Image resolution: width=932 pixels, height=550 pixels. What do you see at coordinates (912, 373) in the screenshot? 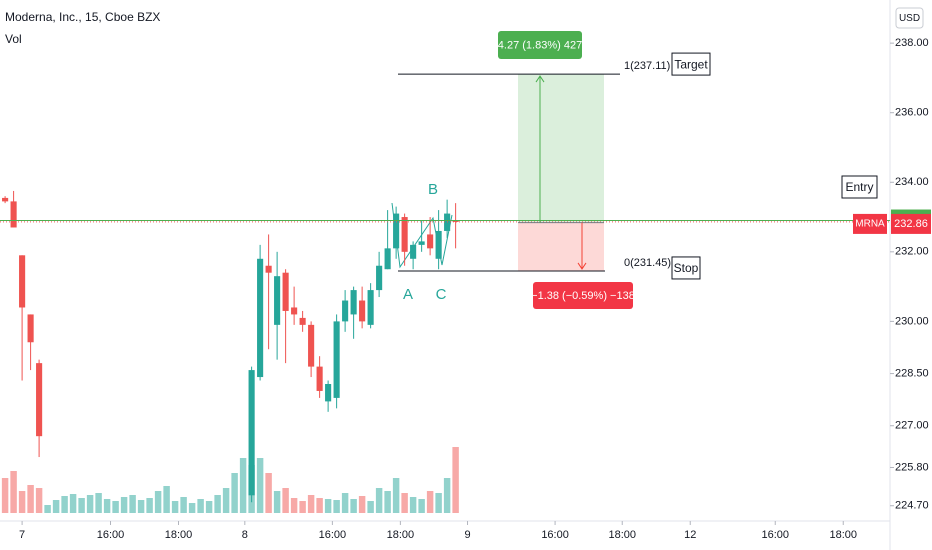
I see `y-tick-label: 228.50` at bounding box center [912, 373].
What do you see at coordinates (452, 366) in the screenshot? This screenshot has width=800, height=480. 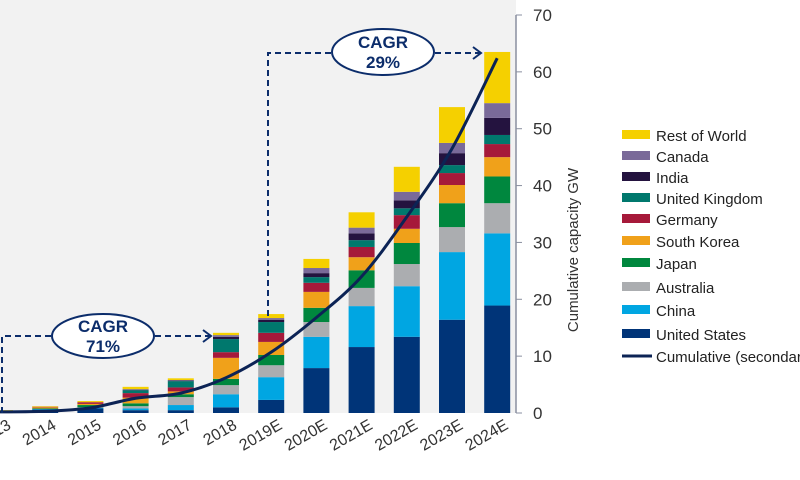 I see `bar-segment-united-states-2023E` at bounding box center [452, 366].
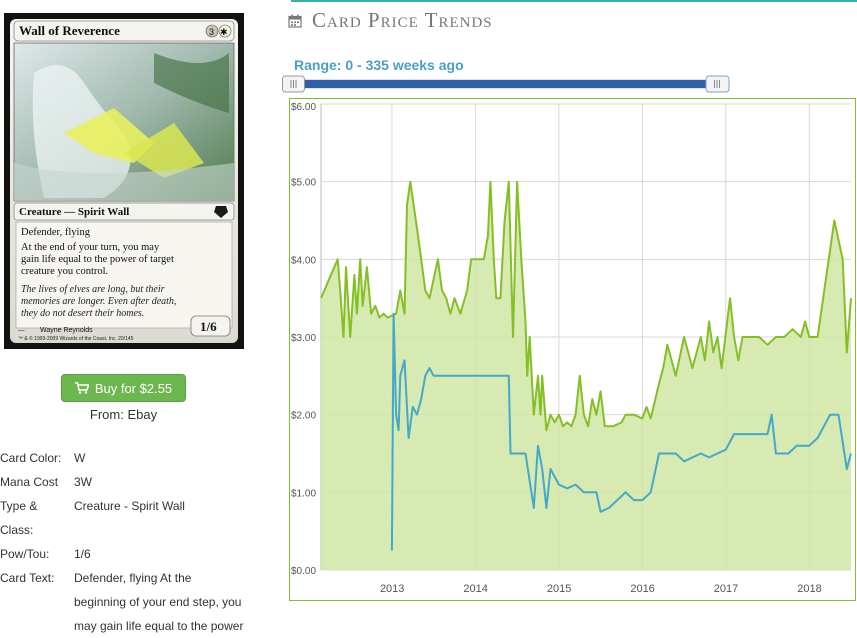 This screenshot has width=857, height=638. Describe the element at coordinates (295, 21) in the screenshot. I see `calendar-icon` at that location.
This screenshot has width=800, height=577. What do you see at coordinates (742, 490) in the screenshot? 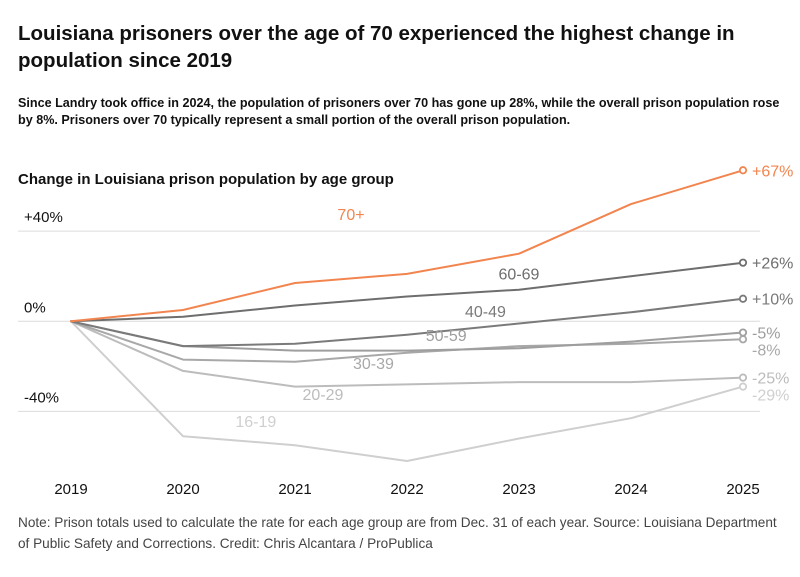
I see `x-tick-label: 2025` at bounding box center [742, 490].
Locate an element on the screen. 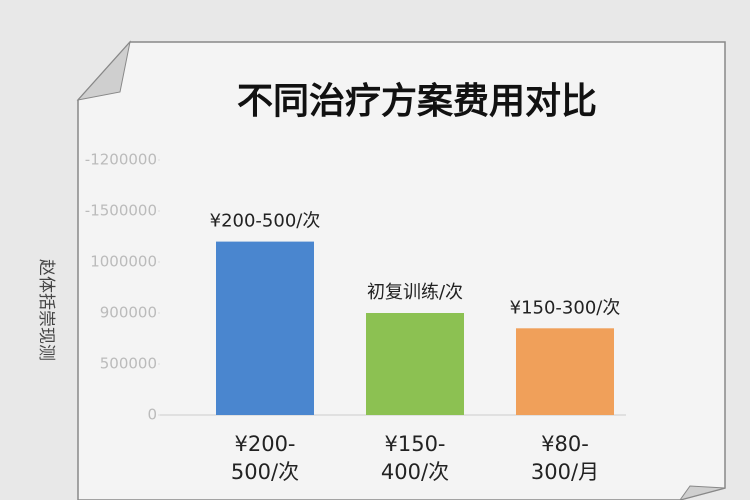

════════════════════

**Exercise directions**: Rewrite the stretch from the line containing "This screenshot has width=800, height=577." through the end of the records, replacing "coordinates" with "position" and keeping everything else unchanged. Leave the pictures out of your answer.

**Answer to this problem**:
This screenshot has width=800, height=577. What do you see at position (742, 490) in the screenshot? 
I see `x-tick-label: 2025` at bounding box center [742, 490].
Locate an element on the screen. 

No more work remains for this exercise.